[What you need to do] Reproduce the part of the Walsh Family Wine interview below that begins with the words containing "Exploring the art" and ends with "a few questions.".

## start Excerpted passage

Exploring the art and science of elevating experiences at Walsh Family Wine.

I met Nate Walsh late last year and quickly became a big fan of what he and his wife Sarah are building with Walsh Family Wine. Here’s a chat about working with wives, music, college, and … wine. Really good wine.

WLAA: The first time we met, my friend Rachel introduced me as her friend who was disappointed that North Gate was being sold to you. I’m great at picking friends. Speaking of which …

The main reason I want to get this interview taken care of now is because I’ve been spending too much time here since then. I’m afraid our growing friendship is going to quickly erode my “semi-professional” role in talking about your wine if we wait any longer.

Thanks for taking the time to answer a few questions.

Soooooo…. To that point … Let’s just dive into the deep end.

How did you get started? 

Nate Walsh (NW): When I was just out of college, I took a harvest job at Horton Vineyards in Charlottesville, VA. I wasn’t particularly interested in wine – I just needed a job, and there happened to be wineries in the area who were hiring for the 2004 harvest, and it sounded like fun. I actually saw the ad in the paper.

## end Excerpted passage
## start Rows

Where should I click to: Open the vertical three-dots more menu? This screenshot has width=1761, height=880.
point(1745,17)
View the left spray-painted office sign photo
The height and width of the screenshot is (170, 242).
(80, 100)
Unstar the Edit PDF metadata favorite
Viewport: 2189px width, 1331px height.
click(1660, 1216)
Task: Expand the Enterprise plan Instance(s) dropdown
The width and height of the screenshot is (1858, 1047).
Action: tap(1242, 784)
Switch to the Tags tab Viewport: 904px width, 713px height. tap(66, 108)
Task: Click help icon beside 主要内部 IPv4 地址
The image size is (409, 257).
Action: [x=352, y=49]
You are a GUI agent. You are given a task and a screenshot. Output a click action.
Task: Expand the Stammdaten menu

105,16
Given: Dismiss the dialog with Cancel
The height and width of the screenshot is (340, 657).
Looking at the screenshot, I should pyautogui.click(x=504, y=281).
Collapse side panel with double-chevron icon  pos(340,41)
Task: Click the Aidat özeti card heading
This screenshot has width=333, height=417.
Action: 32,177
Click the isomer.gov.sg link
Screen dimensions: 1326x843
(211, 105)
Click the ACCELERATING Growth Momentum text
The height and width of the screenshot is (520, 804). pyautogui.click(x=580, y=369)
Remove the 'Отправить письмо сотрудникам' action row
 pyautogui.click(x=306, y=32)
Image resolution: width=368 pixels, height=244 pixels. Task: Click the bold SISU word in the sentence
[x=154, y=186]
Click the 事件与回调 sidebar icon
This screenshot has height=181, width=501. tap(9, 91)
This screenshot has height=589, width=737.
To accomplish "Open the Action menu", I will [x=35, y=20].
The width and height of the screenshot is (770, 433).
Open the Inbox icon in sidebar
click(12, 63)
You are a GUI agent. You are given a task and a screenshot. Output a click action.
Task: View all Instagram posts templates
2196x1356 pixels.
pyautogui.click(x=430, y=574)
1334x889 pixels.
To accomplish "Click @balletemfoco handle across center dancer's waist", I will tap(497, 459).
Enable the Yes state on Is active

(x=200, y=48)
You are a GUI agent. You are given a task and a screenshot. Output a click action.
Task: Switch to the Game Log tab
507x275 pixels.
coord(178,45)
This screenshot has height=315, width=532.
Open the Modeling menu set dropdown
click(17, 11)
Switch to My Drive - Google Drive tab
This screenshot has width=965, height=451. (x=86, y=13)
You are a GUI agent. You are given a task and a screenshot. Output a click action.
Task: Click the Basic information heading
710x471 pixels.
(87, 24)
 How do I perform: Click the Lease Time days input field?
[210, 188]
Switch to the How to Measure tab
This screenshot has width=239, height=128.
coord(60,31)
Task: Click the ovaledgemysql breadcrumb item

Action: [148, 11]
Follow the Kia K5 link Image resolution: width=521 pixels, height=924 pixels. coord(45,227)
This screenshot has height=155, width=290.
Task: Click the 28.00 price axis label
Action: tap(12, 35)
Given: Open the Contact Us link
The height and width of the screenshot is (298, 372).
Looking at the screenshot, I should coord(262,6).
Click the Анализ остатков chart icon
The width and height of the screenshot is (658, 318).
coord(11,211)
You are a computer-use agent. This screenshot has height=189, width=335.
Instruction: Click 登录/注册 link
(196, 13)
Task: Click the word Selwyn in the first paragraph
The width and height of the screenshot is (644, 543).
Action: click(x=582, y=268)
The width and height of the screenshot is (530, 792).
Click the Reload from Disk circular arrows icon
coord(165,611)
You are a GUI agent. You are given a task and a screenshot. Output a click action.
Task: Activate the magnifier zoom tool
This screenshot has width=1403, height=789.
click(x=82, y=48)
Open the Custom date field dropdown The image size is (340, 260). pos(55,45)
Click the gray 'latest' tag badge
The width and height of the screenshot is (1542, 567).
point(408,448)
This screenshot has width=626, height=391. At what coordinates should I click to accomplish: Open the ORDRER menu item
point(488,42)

## end Rows

[Expected output]
Exploring the art and science of elevating experiences at Walsh Family Wine.

I met Nate Walsh late last year and quickly became a big fan of what he and his wife Sarah are building with Walsh Family Wine. Here’s a chat about working with wives, music, college, and … wine. Really good wine.

WLAA: The first time we met, my friend Rachel introduced me as her friend who was disappointed that North Gate was being sold to you. I’m great at picking friends. Speaking of which …

The main reason I want to get this interview taken care of now is because I’ve been spending too much time here since then. I’m afraid our growing friendship is going to quickly erode my “semi-professional” role in talking about your wine if we wait any longer.

Thanks for taking the time to answer a few questions.